RUSSIAGATE WAS WORSE THAN WATERGATE:
Even if the main actors in Russiagate do not face legal consequences, the disclosures from Gabbard and others provide valuable public and political accountability. They help to set the historical record straight – and, hopefully, will begin to rebuild some trust in government.
Russiagate was a dark episode in American history. The US security services, which ought to be neutral, joined with Democrats to try to bring down a Republican president. There was no evidence pointing to Trump’s collusion with Russia – it truly was a hoax. Yet the schemers achieved their anti-democratic objective: to make Trump appear illegitimate in the eyes of many Americans.

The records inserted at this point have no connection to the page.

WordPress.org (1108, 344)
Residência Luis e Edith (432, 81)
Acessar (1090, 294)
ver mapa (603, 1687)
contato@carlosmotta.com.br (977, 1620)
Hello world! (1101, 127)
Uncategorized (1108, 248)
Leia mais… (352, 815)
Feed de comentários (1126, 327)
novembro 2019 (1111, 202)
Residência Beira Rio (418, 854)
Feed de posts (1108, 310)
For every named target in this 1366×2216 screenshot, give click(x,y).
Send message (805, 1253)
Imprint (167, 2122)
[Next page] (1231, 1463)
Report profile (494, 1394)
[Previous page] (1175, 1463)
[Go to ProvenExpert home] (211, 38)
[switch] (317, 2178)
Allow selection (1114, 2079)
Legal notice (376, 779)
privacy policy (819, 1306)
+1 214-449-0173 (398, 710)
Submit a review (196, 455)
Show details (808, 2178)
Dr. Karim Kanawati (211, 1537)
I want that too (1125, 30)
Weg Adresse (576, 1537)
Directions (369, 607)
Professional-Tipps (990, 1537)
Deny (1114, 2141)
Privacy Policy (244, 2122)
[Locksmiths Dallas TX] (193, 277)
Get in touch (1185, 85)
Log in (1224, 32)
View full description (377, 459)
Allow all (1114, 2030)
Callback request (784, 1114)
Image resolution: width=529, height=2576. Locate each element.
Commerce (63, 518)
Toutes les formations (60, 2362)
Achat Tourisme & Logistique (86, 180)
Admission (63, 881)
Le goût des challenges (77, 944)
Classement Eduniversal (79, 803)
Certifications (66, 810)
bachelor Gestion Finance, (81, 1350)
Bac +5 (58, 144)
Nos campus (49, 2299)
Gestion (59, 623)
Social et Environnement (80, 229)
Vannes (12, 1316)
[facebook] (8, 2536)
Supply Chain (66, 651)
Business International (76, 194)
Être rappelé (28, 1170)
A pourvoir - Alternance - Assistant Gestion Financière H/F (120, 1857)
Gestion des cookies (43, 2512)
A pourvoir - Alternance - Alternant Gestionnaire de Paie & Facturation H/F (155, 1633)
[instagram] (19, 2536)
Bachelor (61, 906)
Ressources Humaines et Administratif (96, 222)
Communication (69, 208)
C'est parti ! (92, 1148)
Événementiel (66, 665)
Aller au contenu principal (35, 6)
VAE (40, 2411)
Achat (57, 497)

The ‘-gate’ suffix in ‘Russiagate’ derives from Watergate. But of the two scandals, I believe Russiagate will, over time, be seen as the more damaging. For their shameful role in undermining the people’s trust, Hillary Clinton and Barack Obama’s names should be as disgraced as Richard Nixon’s.
Read the whole thing.
Although regarding that last quoted sentence, to be fair, Nixon isn’t all that badly disgraced these days, considering the successful full-on blitzkrieg Democrats and their operatives with bylines waged against him back in the mid-‘70s. On the right, Christopher Rufo wrote in 2023 that, “With a presidential election looming, conservatives need to develop a national counterrevolutionary agenda. For some ideas for what that might look like, they can turn to a surprising guide: Richard Nixon.” And he’s become increasingly praised by the left in recent decades – but then every Republican president candidate, once seen as Hitler on this campaign trail (and if he wins, during his time in office), gets strange new respect to bash the newest potential Hitler.
As Glenn asked in May of 2017, “Was Obama administration illegal spying worse than Watergate?” “In 1972, some employees of President Nixon’s re-election committee were caught when they broke into the Democratic National Committee headquarters to plant a bug. This led to Nixon’s resignation and probably would have led to his felony prosecution had he not been pardoned by his successor, Gerald Ford. But if a single bugging of the political opposition is enough to bring down a presidency — and maybe lead to an unprecedented criminal prosecution of a former president — then what are we to make of the recently unveiled Obama administration program of massively spying on political opponents in violation of clearly established law? Because that’s what was unveiled last week.”